Bien sûr Réveillère est également associé à des souvenirs plus moroses, au premier rang desquels l’humiliation que lui a infligée un soir de mars 2007 Mancini, qui le cloua sur place après une interminable série de passements de jambe, avant de transpercer Coupet pour une défaite (0-2) et une élimination inattendue face à la Roma en 8ème de finale de la Ligue des champions, après trois quarts de finale d’affilée. Mais c’est bien toute l’équipe qui avait failli et Réveillère survivra plutôt bien au déclin qui s’amorce alors du côté de Lyon. Sa régularité en fait un très bon un instrument de mesure de la valeur OL : de joueur de devoir dans l’équipe de la moitié des années 2000, il est passé cadre technique dans la décennie suivante.

« Parfois, on veut partir et on reste, et parfois, on veut rester et on part »

Dimanche contre Rennes, Anthony Réveillère a été sorti par Rémi Garde à la 89ème minute de son 400ème match sous le maillot de l’OL, à Gerland. Le dernier, après dix ans de bons et loyaux services. Gerland ne s’y est pas trompé, et a longuement acclamé le capitaine du soir, comme il l’avait fait dès la demi-heure de jeu. Il n’a certes pas voulu confirmer son départ à l’issue du match, répondant, comme toujours, de manière très évasive aux questions posées à ce sujet.
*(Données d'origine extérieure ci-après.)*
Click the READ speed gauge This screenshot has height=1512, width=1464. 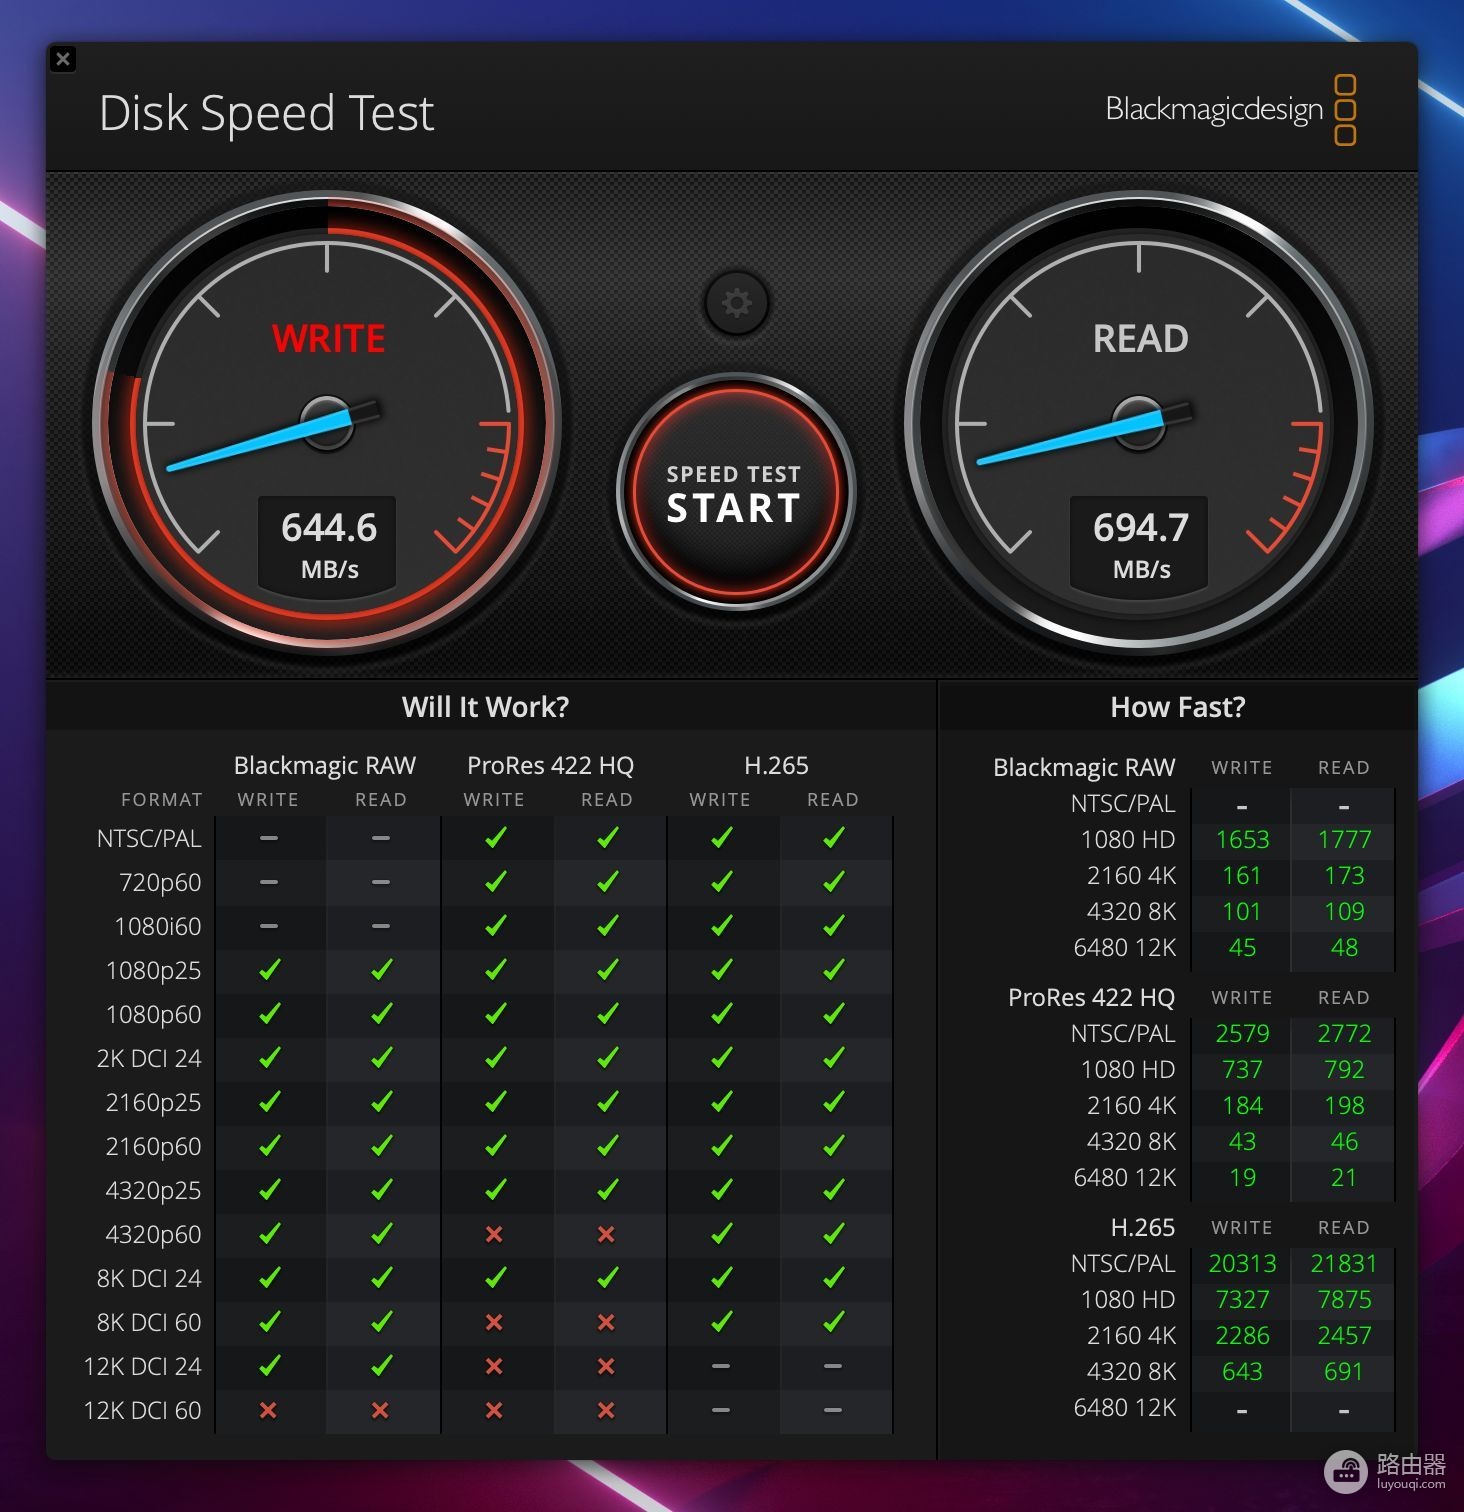[x=1139, y=422]
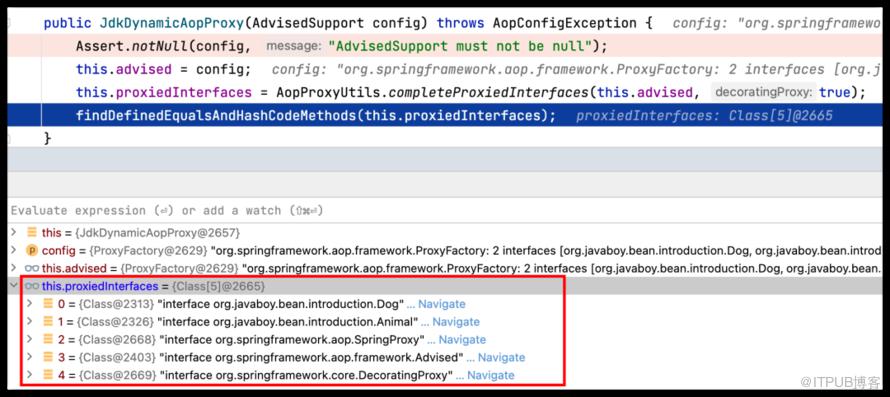Image resolution: width=890 pixels, height=397 pixels.
Task: Expand the 'this' JdkDynamicAopProxy variable node
Action: click(14, 232)
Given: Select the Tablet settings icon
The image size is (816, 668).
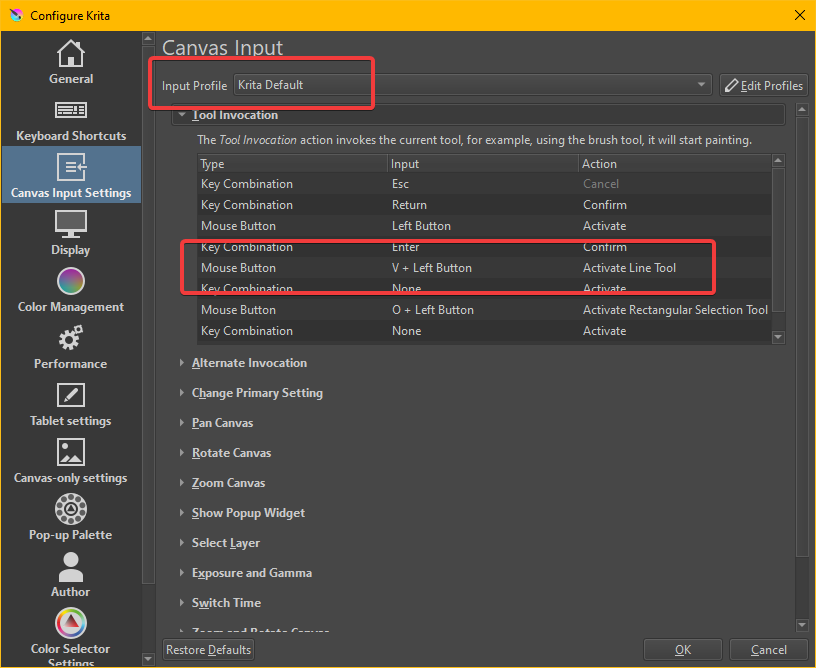Looking at the screenshot, I should pos(71,395).
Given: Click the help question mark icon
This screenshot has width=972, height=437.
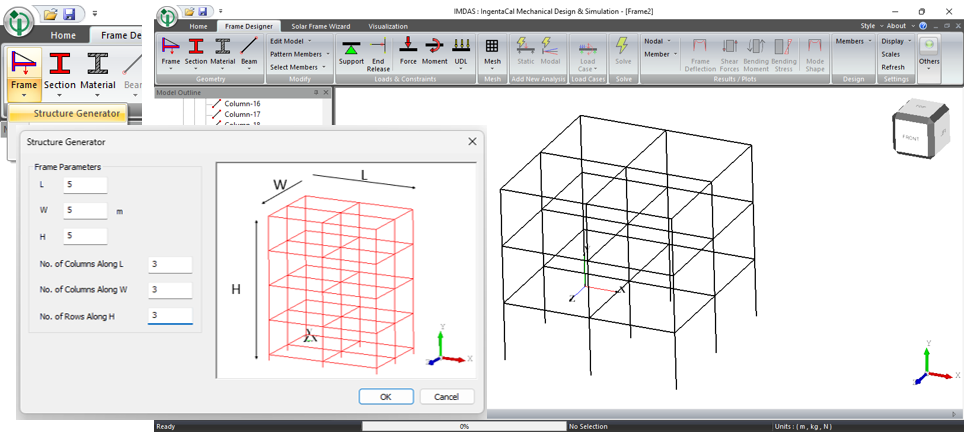Looking at the screenshot, I should 922,26.
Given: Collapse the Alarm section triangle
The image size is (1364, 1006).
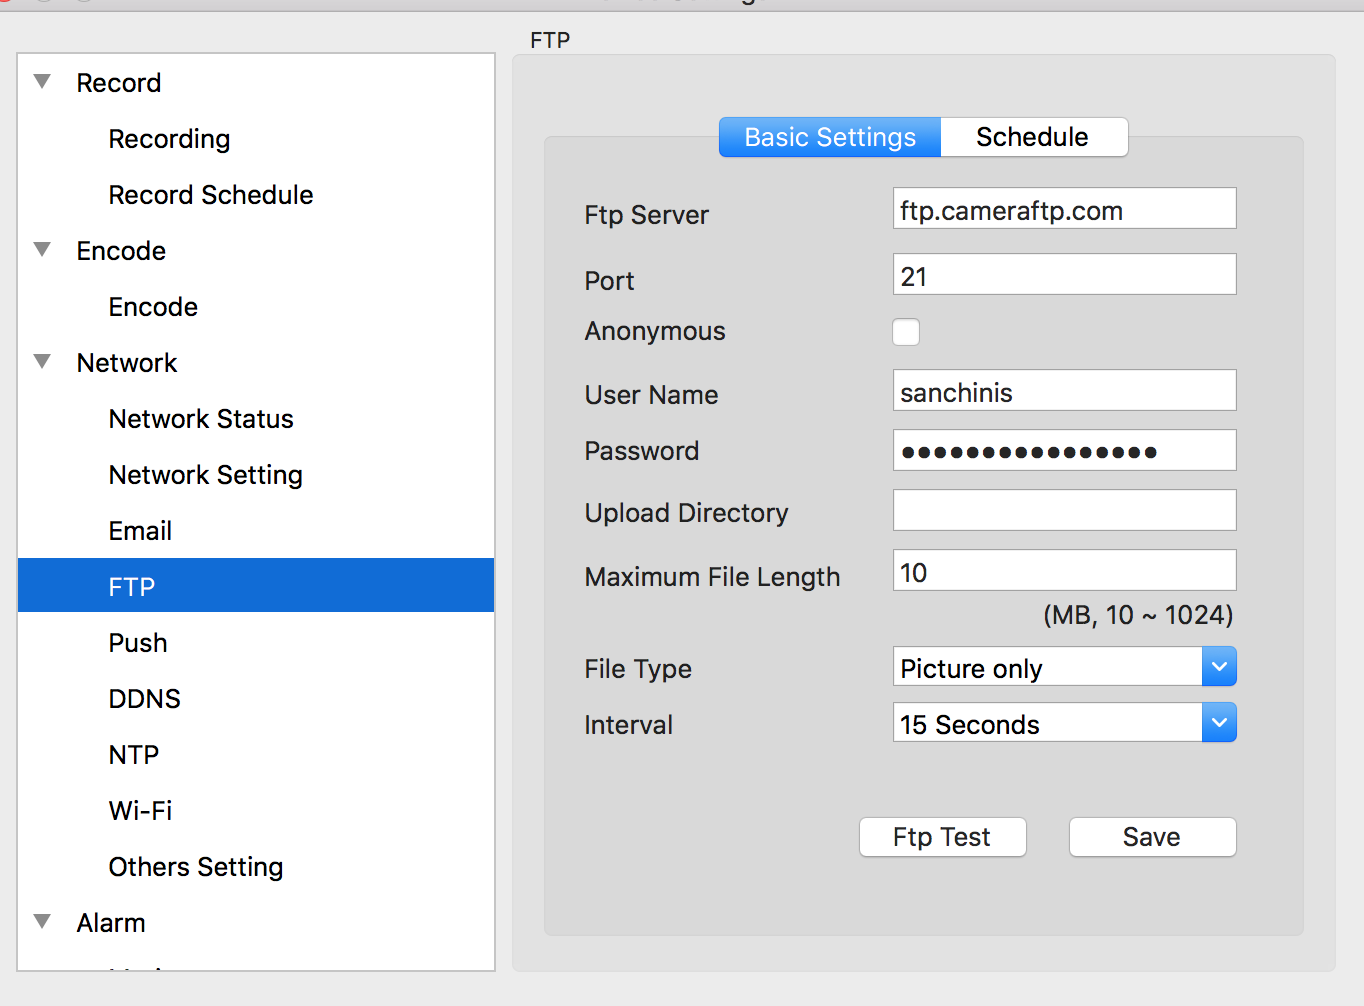Looking at the screenshot, I should click(x=42, y=922).
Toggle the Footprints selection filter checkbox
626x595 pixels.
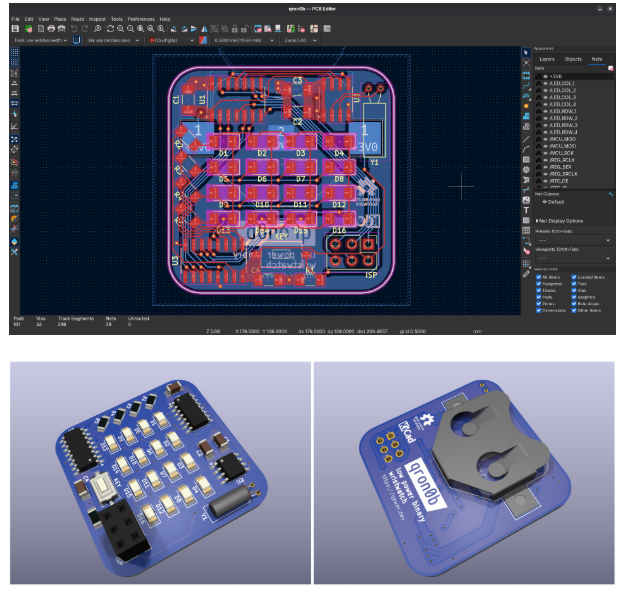(539, 283)
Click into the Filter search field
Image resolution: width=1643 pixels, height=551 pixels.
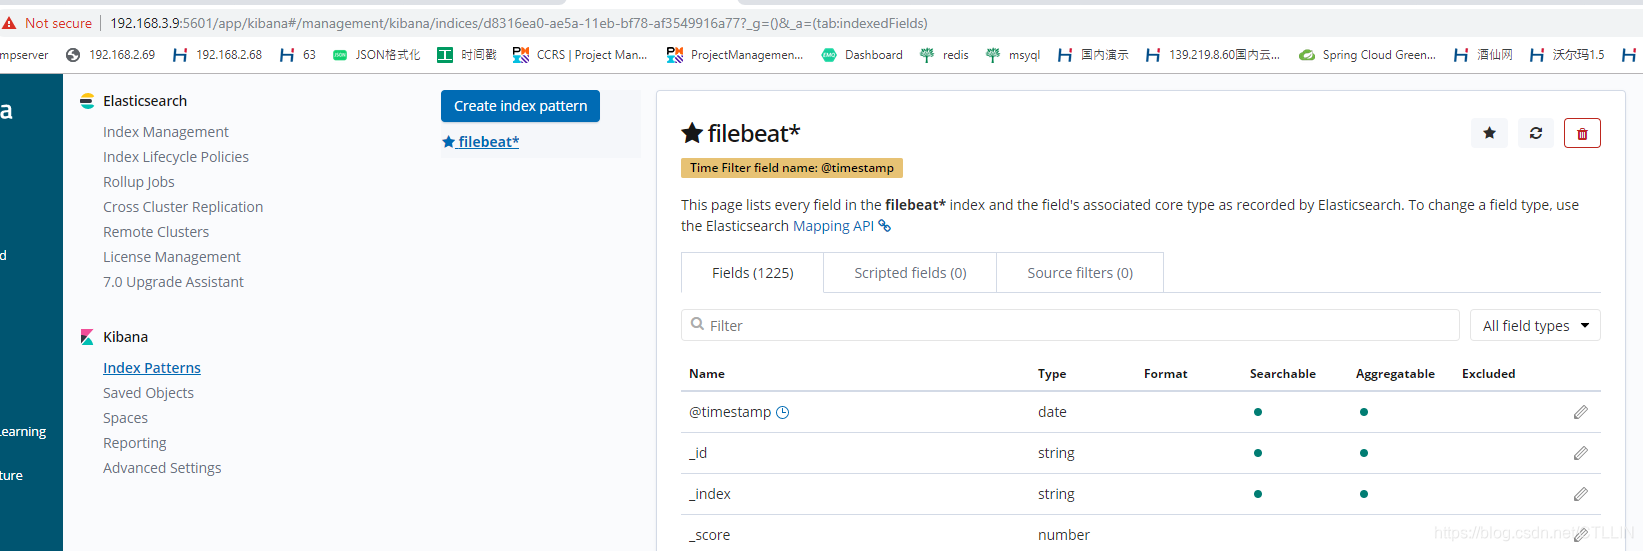tap(1070, 326)
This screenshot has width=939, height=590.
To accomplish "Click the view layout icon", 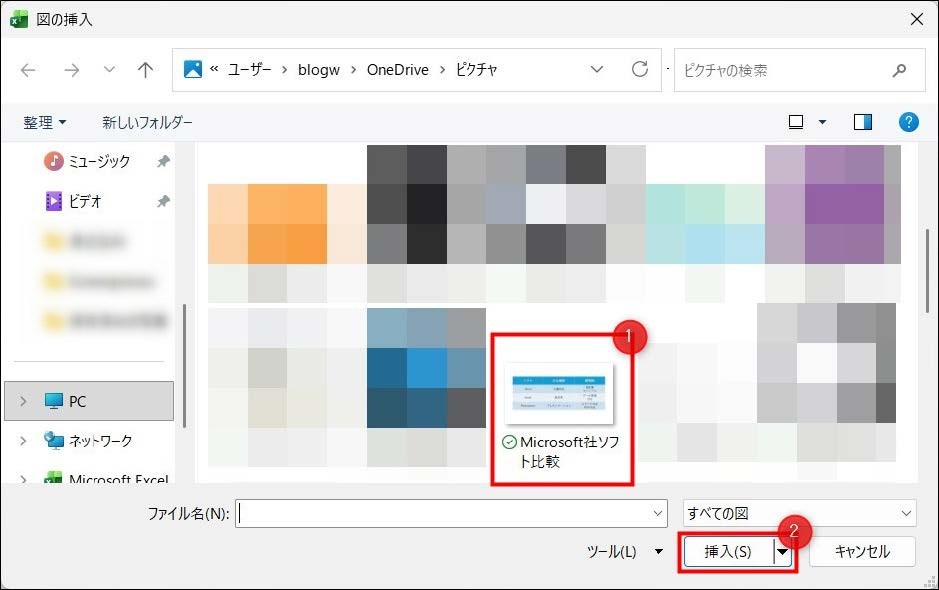I will [x=796, y=122].
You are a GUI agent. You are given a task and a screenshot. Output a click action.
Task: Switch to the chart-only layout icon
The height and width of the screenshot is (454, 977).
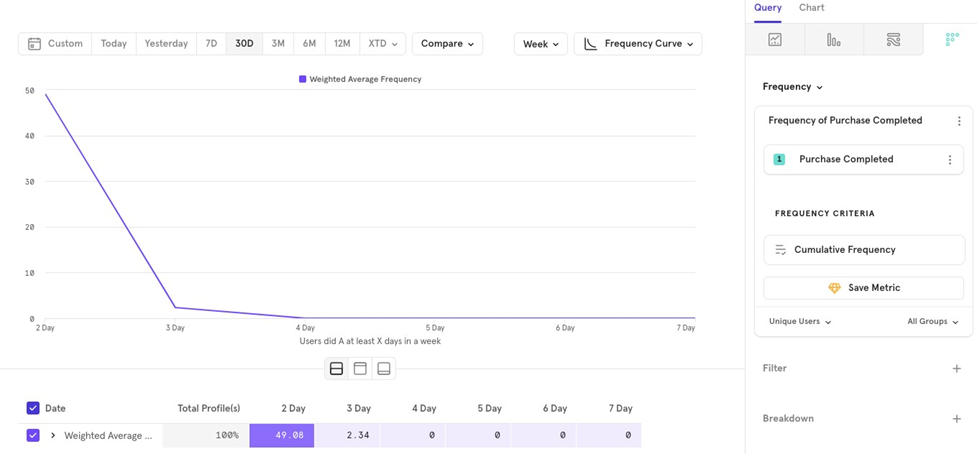(360, 369)
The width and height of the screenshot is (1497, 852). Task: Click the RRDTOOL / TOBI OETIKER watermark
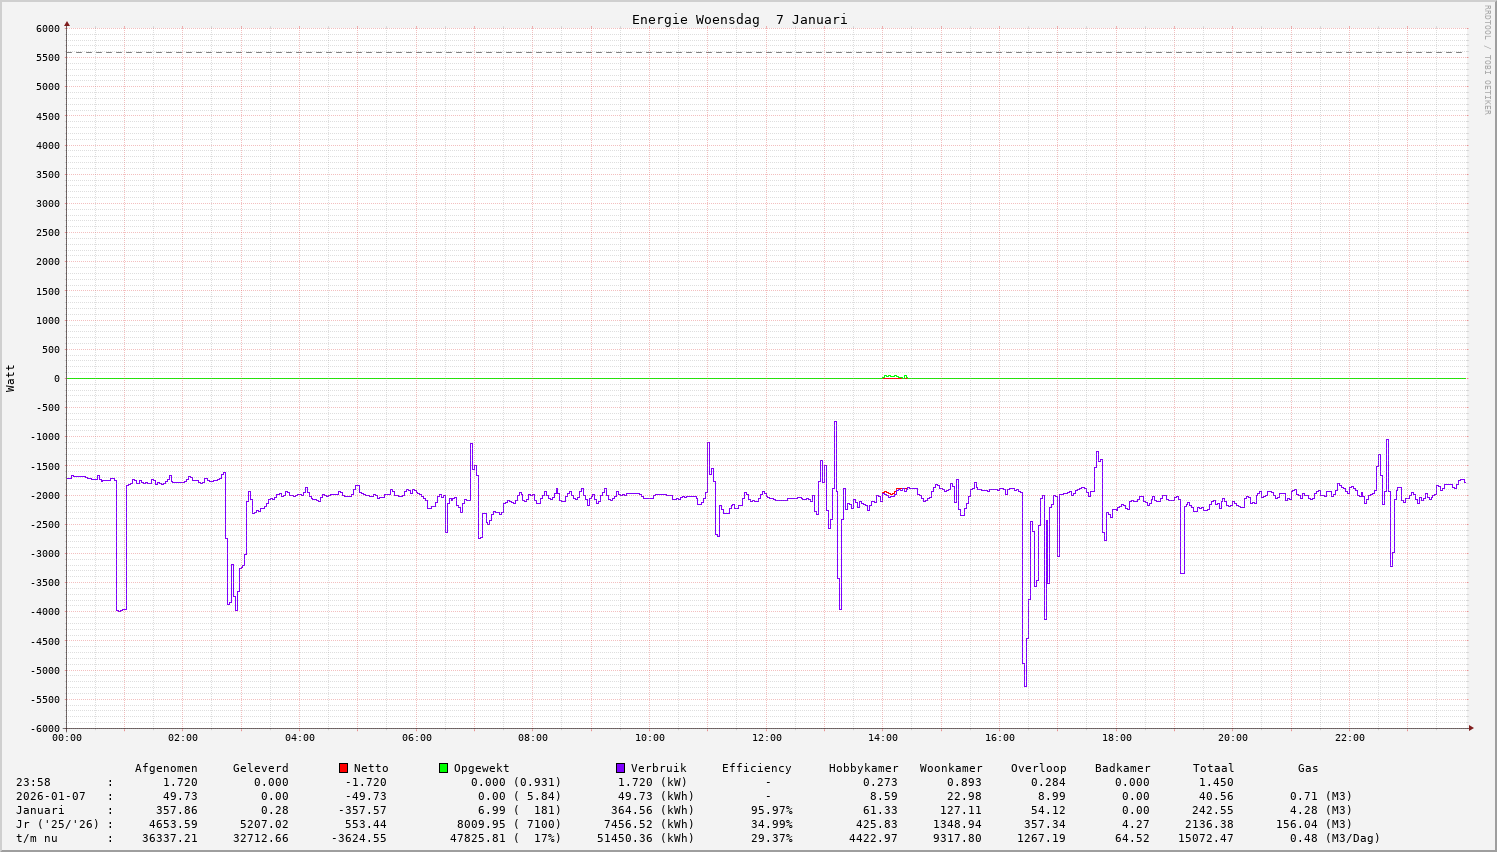click(x=1487, y=59)
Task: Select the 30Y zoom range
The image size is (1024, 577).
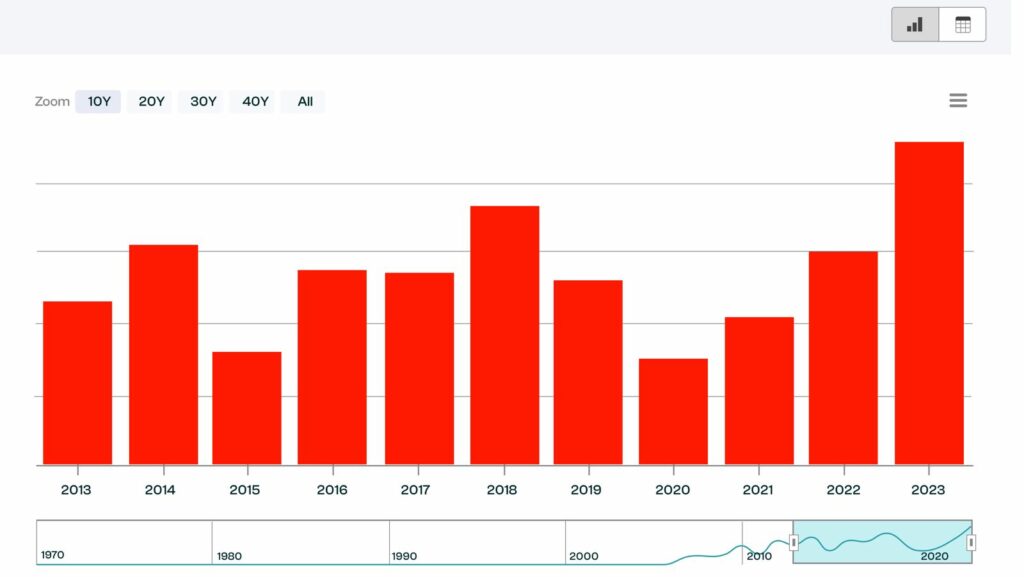Action: point(203,102)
Il lancera tout de même une phrase dont chacun pourra tirer la conclusion qu’il veut entendre : « Parfois, on veut partir et on reste, et parfois, on veut rester et on part ». Une référence à son vrai-faux départ au PSG en août dernier, que l’OL n’aura pas à regretter, au moins d’un point de vue sportif et même si la fin de saison fut plus chaotique. Réveillère reviendra pour les deux derniers matchs après une étonnante mise à l’écart de Garde. Et il fera le job, comme il l’a fait dix ans durant.

S’il n’a pas versé de larmes dimanche, les chances de le voir prolonger son bail d’ici la fin du mois de juin sont à l’évidence bien maigres. L’OL serait même à deux doigts de faire signer son remplaçant, un gamin d’à peine 23 ans que la France considère comme l’un des plus grands espoirs à son poste. Et vu la pénurie d’arrières droit en France, on n’imagine mal un OL en cure d’amaigrissement s’en octroyer deux parmi les meilleurs. Alors, entre un dernier défi loin de la capitale des Gaules et un rôle de mentor avec un salaire revu à la baisse, Antho n’hésitera probablement pas longtemps. Mieux vaut partir par la grande porte, plutôt que de risquer une sortie à la Cris. À moins qu’on décide de lui confier le côté gauche, sinistré depuis le départ d’Éric Abidal. Dix ans après. Mais peut-être pas dix ans de plus.